Monday, December 02, 2013

Frankenchrist and Mankind v2.0

It has no doubt occurred to you that every monster you've ever seen in a movie is just man, or a symbol thereof. Frankenstein, Dracula, the Mummy, the Werewolf, the Invisible Man, the Creature from the Barack Lagoon (Chicago) -- each is just a symbol of what man is capable of.

We are all inhabited by monsters, otherwise we wouldn't recognize them. Hollywood depicts so many monstrous capitalists because these caricatures are a projection of liberal greed and envy. Greed and envy are interior monsters, but they haunt the exterior landscape of the left -- for which reason liberals always denounce someone else's greed, never their own.

You know what Barry says: "White folks' greed runs a world in need." Which begs the question, because why don't the victims of white greed just exercise their own? Then they can run the world.

But enough about ObamaCare.

Think of those classic monsters: Frankenstein, a grotesque experiment in living death, or of inserting the brain of a criminal into the body of a man; Dracula, a nocturnal predator who feeds on the substance of others and whose bite enlists one into his soul murdering cult; the Werewolf, who simply echoes the ancient truism that man is a wolf to man; the Mummy, a restless spirit swaddled in his decaying flesh; the Invisible Man, who can only be seen phenomenally but whose essence is nowhere; Obama, the cold, dead hand of collectivism calmly administering the anesthesia mask over your horror-stricken face.

Yeah, man is some piece of work, ain't he? Of this work-in-progess -- or regress, depending -- Berdyaev begins with the obviousation that he "is the meeting point of two worlds" -- although I think we need to widen this duality out into four dimensions.

In other words, just as the horizontal has a past and a future, the vertical has an up and a down. In nether worlds, a bad monster is the meeting point of an atavistic or barbarous man and the lower vertical -- which explains why no mere animal can be a monster, only a beast.

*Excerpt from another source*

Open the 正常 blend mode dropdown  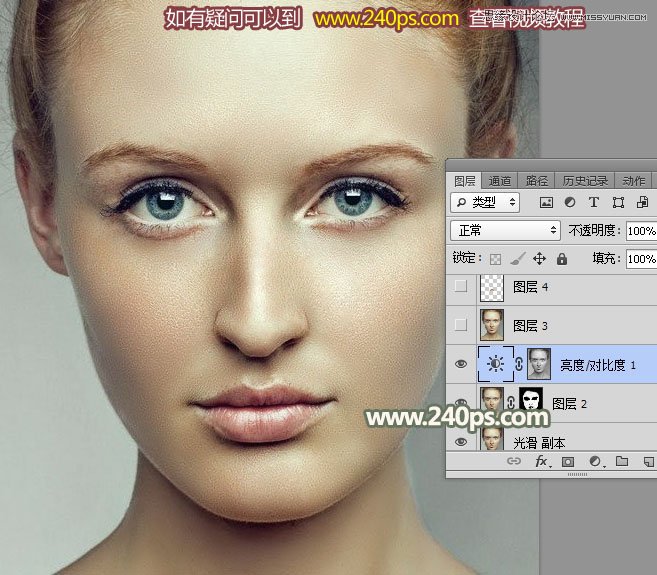pyautogui.click(x=506, y=230)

I suppose you could say that Jesus is another kind of monster, if we take that word literally, e.g., "something unnaturally marvelous," or "one who shows a deviation from the normal in behavior or character." Thus, Christology is really the last word in anthropology, revealing to us a divine-human attractor-destiny:

"Christianity recognizes the eternal significance and the eternal value of man, of the individual soul and its destiny." Thus, "the unique and unrepeatable visage of every man exists only because there exists the unique and unrepeatable image of Christ the God-man" -- in whom we see "the eternal image of every human being" (Berdyaev).

So, I suppose this means that man has the freedom to choose which kind of monster he will be, supernatural or subnatural. For "the very fact of man's existence is a break with the natural world.... As a being belonging to two worlds and capable of overcoming himself, man is a contradictory and paradoxical being, comprehending within himself diametric opposites," "capable of great love and sacrifice or of great cruelty and limitless egotism."

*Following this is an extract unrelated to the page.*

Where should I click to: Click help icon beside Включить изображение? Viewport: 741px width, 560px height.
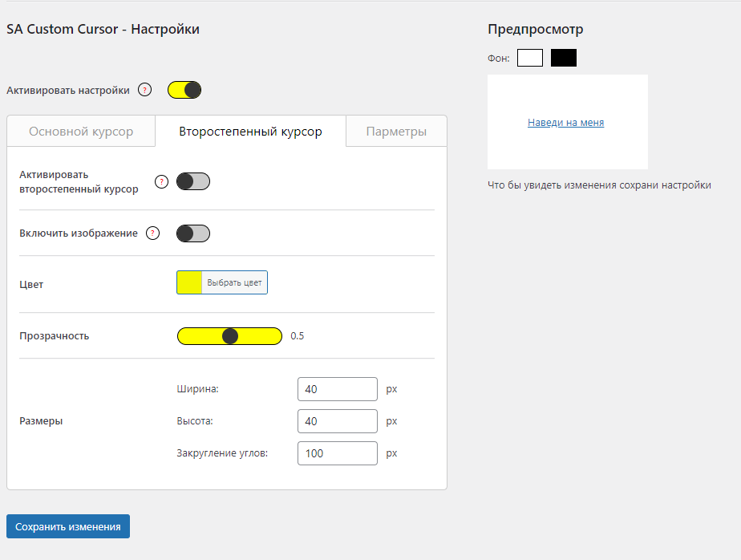click(x=153, y=233)
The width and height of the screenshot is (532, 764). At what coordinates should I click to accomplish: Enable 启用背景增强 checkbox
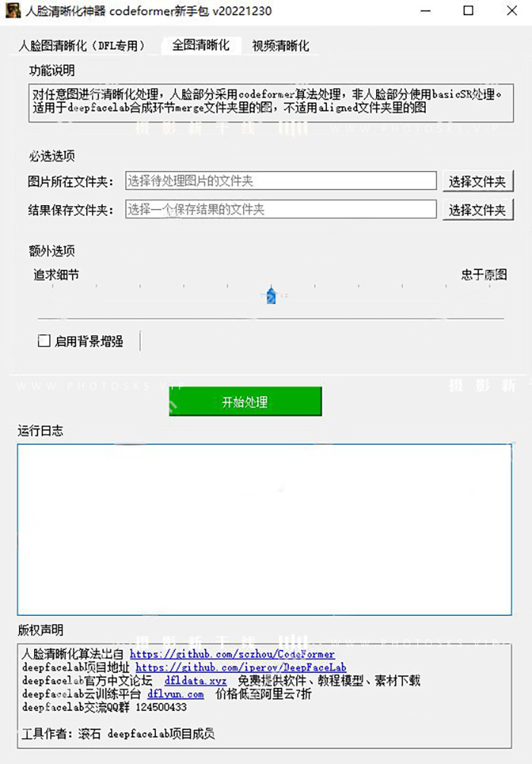pyautogui.click(x=44, y=341)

Ultimately, man "is both the child of God and the child of nothingness.... His roots are in heaven, in God, and in the deepest abyss as well." As such, this problem child cannot be solved "from the viewpoint of nature and only in relationship with nature." Rather, "we can understand man only in his relation to God."

To be sure, the world -- or nature -- cannot solve the riddle of man. Or, to bring in another monster, man is the Riddler supreme. Just when you think you have him figured out, he defies your logic and expectations -- which is why the the 20th century was such a monstrous surprise to the 19th.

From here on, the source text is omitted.